München
19.05.2026 - 09:31 Uhr

Eine Philosophieprofessorin in Bedrängnis

Ulrich Woelk knüpft in seinem aktuellen Buch an seinen Roman „Mittsommertage“ an: Ruth Lember muss sich nach familiären und persönlichen Krisen neu orientieren.

Woelks Roman spiegelt die Realität einer schon etwas älteren Akademikerin aus einem typisch linksliberalen Hauptstadtmilieu wider. (Symbolbild) Bild: Frank Rumpenhorst/dpa
Woelks Roman spiegelt die Realität einer schon etwas älteren Akademikerin aus einem typisch linksliberalen Hauptstadtmilieu wider. (Symbolbild)

Fans der Gegenwartsromane von Ulrich Woelk kennen sie bereits: Die Berliner Philosophieprofessorin Ruth Lember war schon Protagonistin seines Buchs „Mittsommertage“. Darin gerät das Leben der erfolgreichen Mittfünfzigerin durch das Aufdecken einer politischen Jugendsünde und das Scheitern ihrer Ehe mit dem Architekten Ben in die Krise.

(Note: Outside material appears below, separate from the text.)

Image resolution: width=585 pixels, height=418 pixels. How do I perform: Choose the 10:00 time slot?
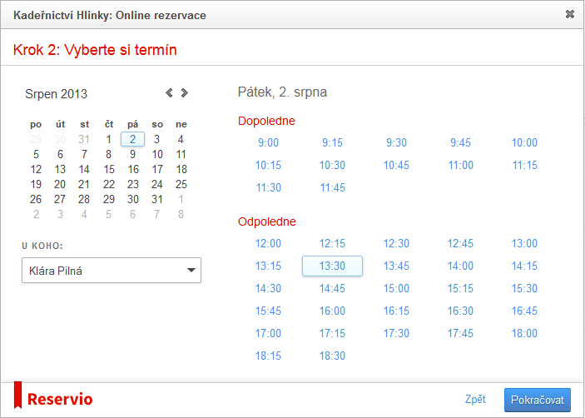pos(524,143)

Der neue Roman „Hellere Tage“ knüpft nahtlos daran an, funktioniert aber auch ohne Kenntnis des Vorgängers. 

Ruth versucht, ihr Leben als Single neu ausrichten. Der Tod ihres Vaters hinterlässt nicht nur eine schmerzliche Lücke, sondern auch eine verwirrende neue Erkenntnis über den geliebten Menschen. Das Verhältnis zu ihrer Ziehtochter Jenny ist kompliziert, und dann bringt auch noch ein Mann aus der autonomen Szene Unruhe in Ruths Leben. 

Keine wirklichen Höhepunkte

Woelks Roman spiegelt die Realität einer schon etwas älteren Akademikerin aus einem typisch linksliberalen Hauptstadtmilieu wider. Es geht um Politik, Ethik und Verantwortung, aber auch ganz banal um Fragen des richtigen Lebensstils. Das alles wird recht kleinteilig erzählt mit einer Aufzählung vieler Alltagsmomente in einer sachlich-nüchternen Sprache, leider ohne wirkliche Höhepunkte.